### Work item:
Would you please print exactly the lines that run from the one with "The image size is (874, 874)." to the last line of the data, both included, without any pictures?

┌─ Records provided

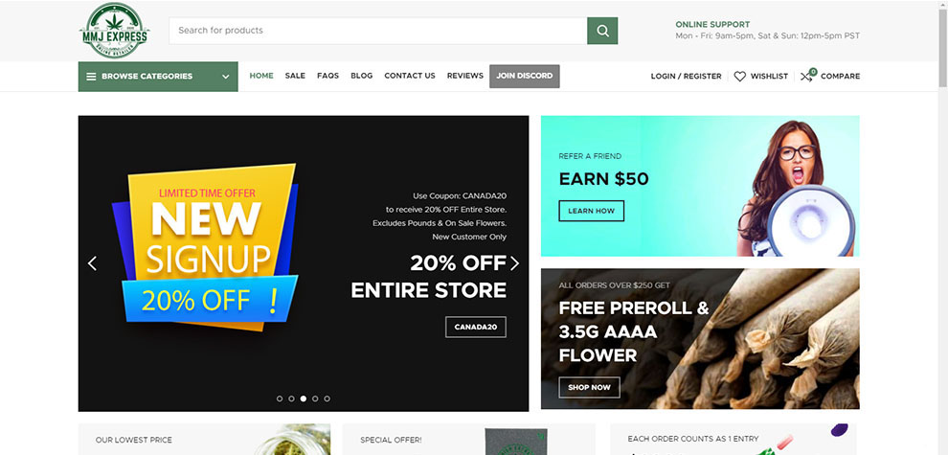Open the Sale menu item
The height and width of the screenshot is (455, 948).
pos(295,76)
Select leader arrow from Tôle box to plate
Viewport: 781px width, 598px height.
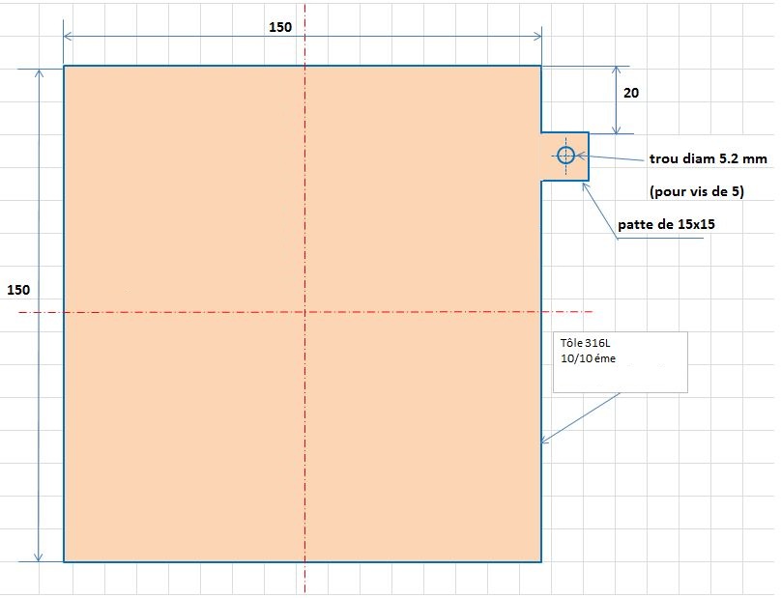click(580, 417)
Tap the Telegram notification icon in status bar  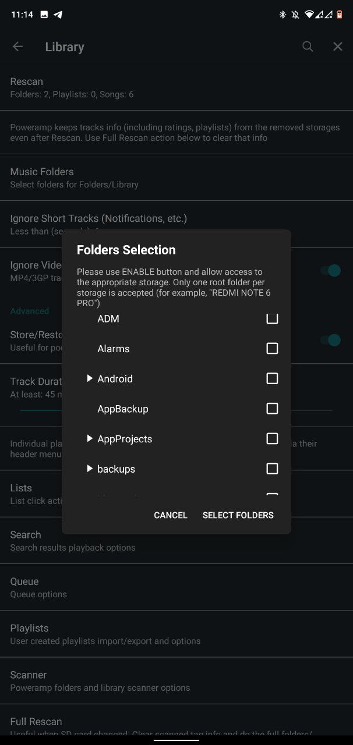(x=58, y=15)
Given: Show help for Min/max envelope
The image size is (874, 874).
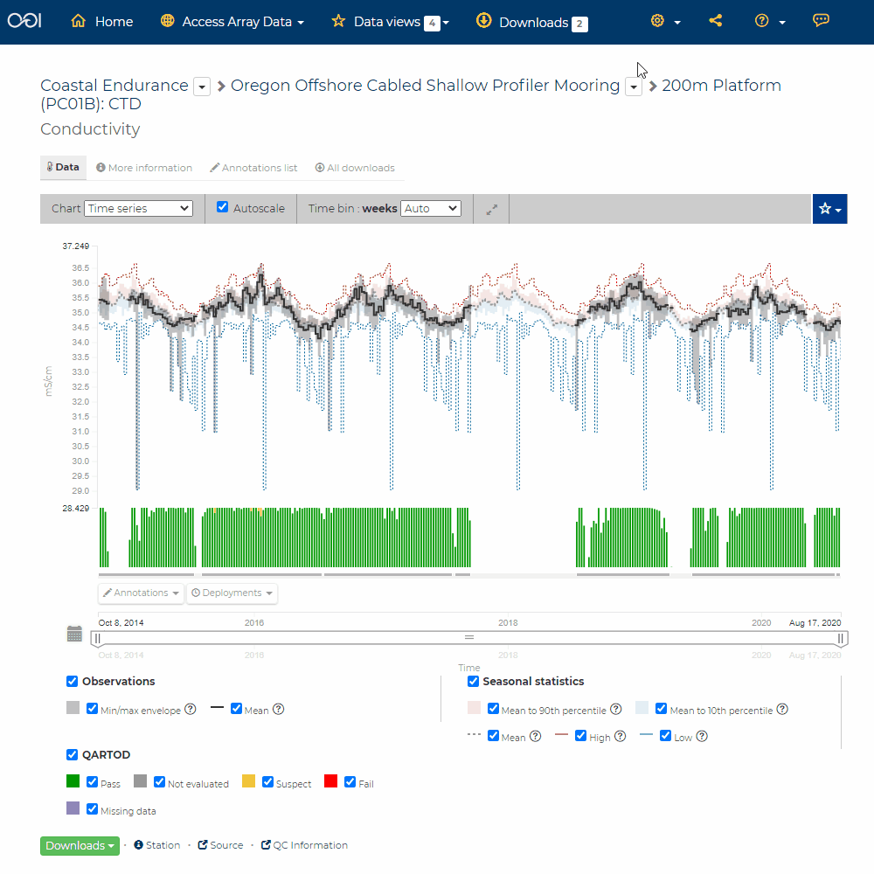Looking at the screenshot, I should 190,710.
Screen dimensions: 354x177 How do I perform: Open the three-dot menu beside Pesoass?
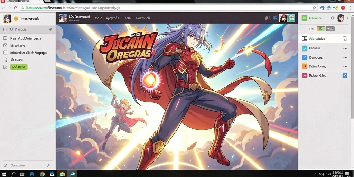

└─

### Answer box:
The image size is (874, 874).
Looking at the screenshot, I should 190,710.
Screen dimensions: 354x177 How do I perform: Open the three-dot menu beside Pesoass?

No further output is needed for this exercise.